Look again at verse 20: “For the creation was subjected to frustration, not by its choice, but by the will of the one who subjected it, in hope that the creation itself will be liberated from its bondage to decay and brought into the glorious freedom of the children of God.”
When we look at the world of creation, we see a world in the same condition as the children of Israel were in when they were enslaved in Egypt.
Just as God allowed the Israelites to go down into Egypt, so that in bringing them out He could define them forever as the freedom-from-slavery people, so God has allowed creation to be subjected to its present round of summer and winter, growth and decay, birth and death.
It’s beautiful, yes.
Just like those Fall leaves that I enjoyed on my hike…
…but now those leaves are brown and many of us have been trying to keep them off our yards with rakes and leaf blowers.
The beauty of creation always ends in tears or at least a shrug of the shoulders.
Or what about earthquakes and active volcanoes?
In them, we can sense the awe of creations futile power.
Creation can sometimes seem like a caged lion…
…all that energy, and its not achieving anything!

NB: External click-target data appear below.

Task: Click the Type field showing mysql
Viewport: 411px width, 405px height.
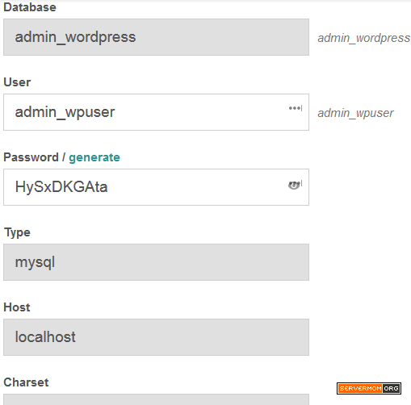Action: (x=156, y=262)
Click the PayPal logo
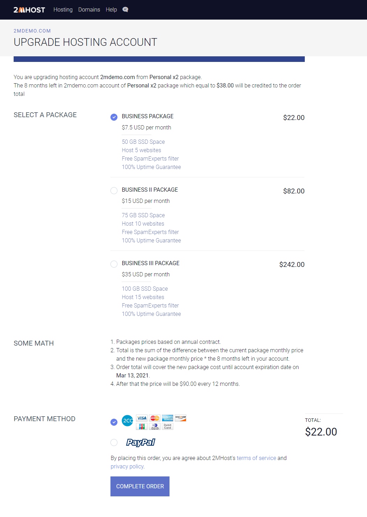Image resolution: width=367 pixels, height=517 pixels. 141,442
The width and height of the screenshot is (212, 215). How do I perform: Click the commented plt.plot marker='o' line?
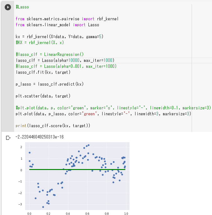click(x=113, y=108)
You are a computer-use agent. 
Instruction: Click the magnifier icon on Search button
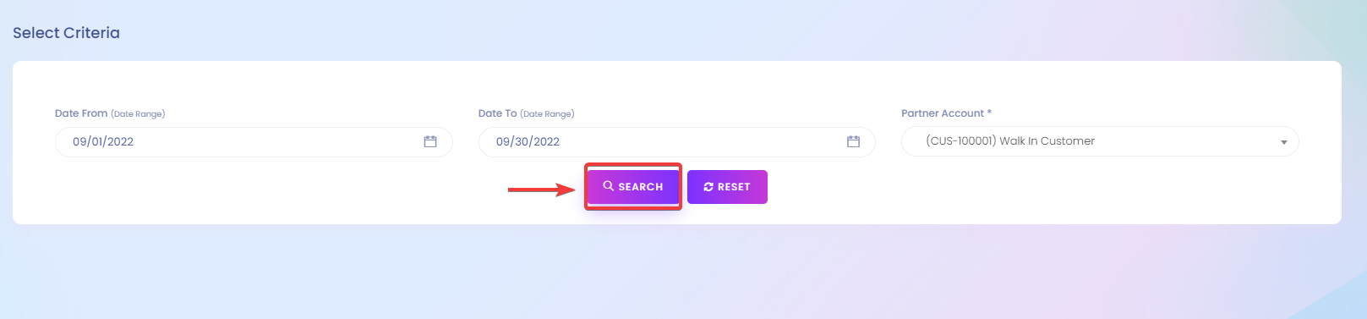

And think of the wild animals!
What about that promise that the wolf and the lamb will be lying down together?
Is that happening now?
Is that just a dream?
“No,” says Paul in our Scripture lesson, “it isn’t a dream! It’s a promise. All these things are signs that the world as it is, though still God’s good creation, and pregnant with His power and glory, is not currently the way it should be.”

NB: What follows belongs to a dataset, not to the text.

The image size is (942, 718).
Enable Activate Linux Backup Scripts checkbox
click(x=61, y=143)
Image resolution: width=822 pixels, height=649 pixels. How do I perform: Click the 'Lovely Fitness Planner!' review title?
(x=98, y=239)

Something has gone terribly wrong!
The human race was put in charge of creation, but when we rebelled creation fell into disrepair.

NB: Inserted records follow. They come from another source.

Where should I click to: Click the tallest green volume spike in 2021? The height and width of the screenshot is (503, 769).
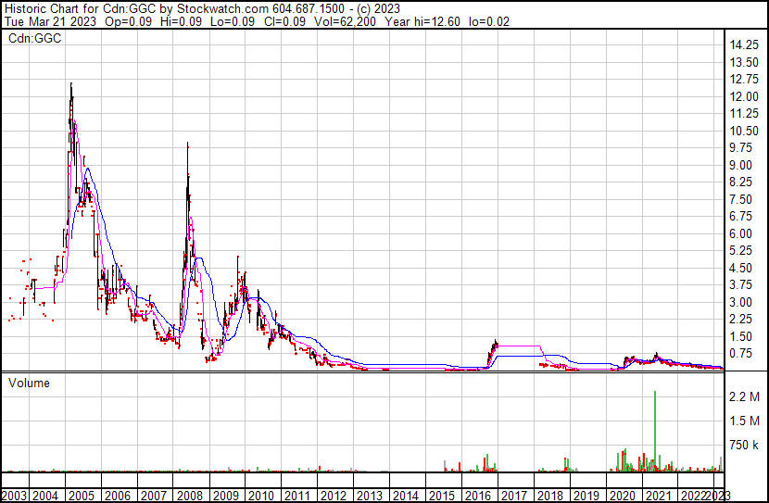[x=655, y=426]
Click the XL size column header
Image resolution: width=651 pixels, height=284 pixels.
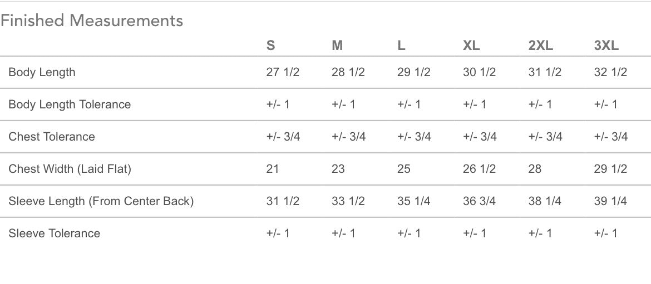[471, 46]
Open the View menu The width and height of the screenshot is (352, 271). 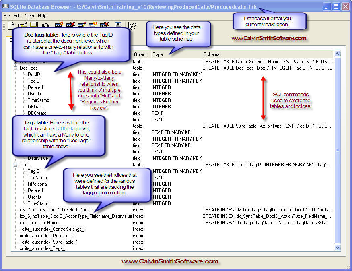[x=29, y=16]
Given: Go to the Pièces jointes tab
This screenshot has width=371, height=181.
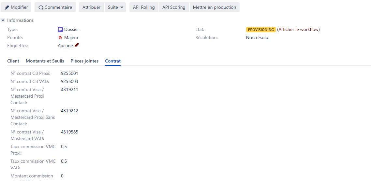Looking at the screenshot, I should coord(84,61).
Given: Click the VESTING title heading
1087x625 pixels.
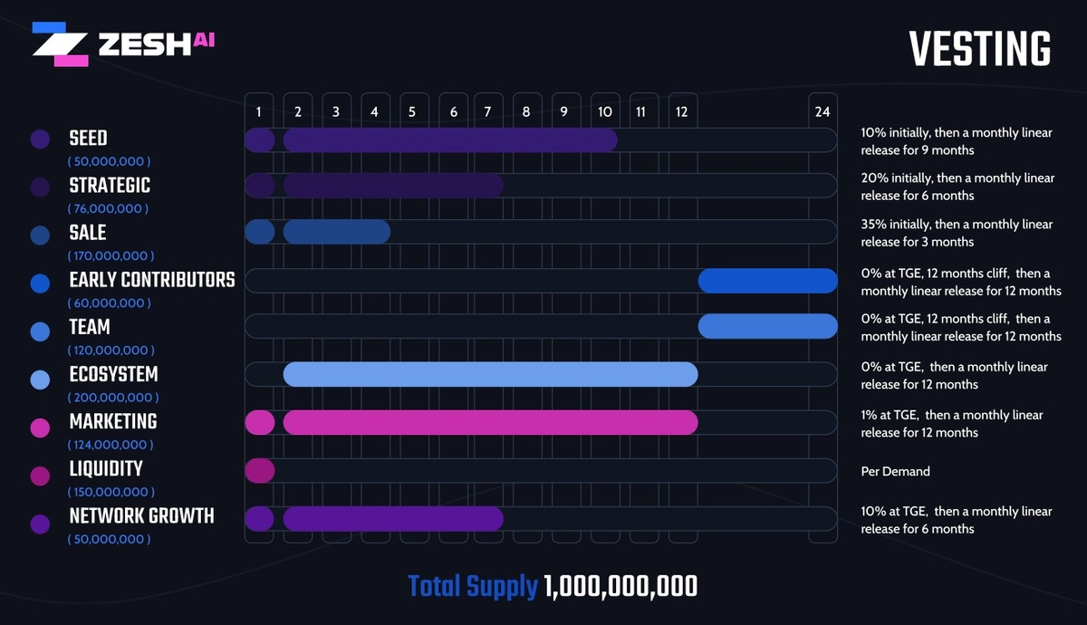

Verse 22 reads: “We know that the whole creation has been groaning as in the pains of childbirth right up to the present time.”
The entire creation is waiting on tip-toe…
…longing for us humans to again take our place under God and over the world, worshipping the Creator and being excellent stewards over the world!!!
What do you think of that?
There will come a day, and nature is longing for it, when sin’s dominion will be broken, death and decay will be gone, and God’s glory will come in its fullness!!!
Today is the first Sunday of Advent and Advent is the beginning of the Church Year.
It’s also a time of great tension because it’s mainly concerned with the Second Coming of Christ, and not, as our contemporary American commercial appetite would have it…
With that said, we now celebrate Advent as an expression for both the First and Second Comings of Christ.
It’s about the “already” of Christ having come in the flesh and the “not yet” of the consummation of all things in Christ at the end time.
It’s both a time of thanks for the gift of Christ to us and in us and a time of eager anticipation of Christ’s Second Coming.
Jesus Christ was born into this world like all of us…
…a little baby…
…and yet, Jesus was both human and divine.
God took on flesh and God lived with us.
He taught us how to live and believe.
He was tempted in every way we are, and yet was without sin.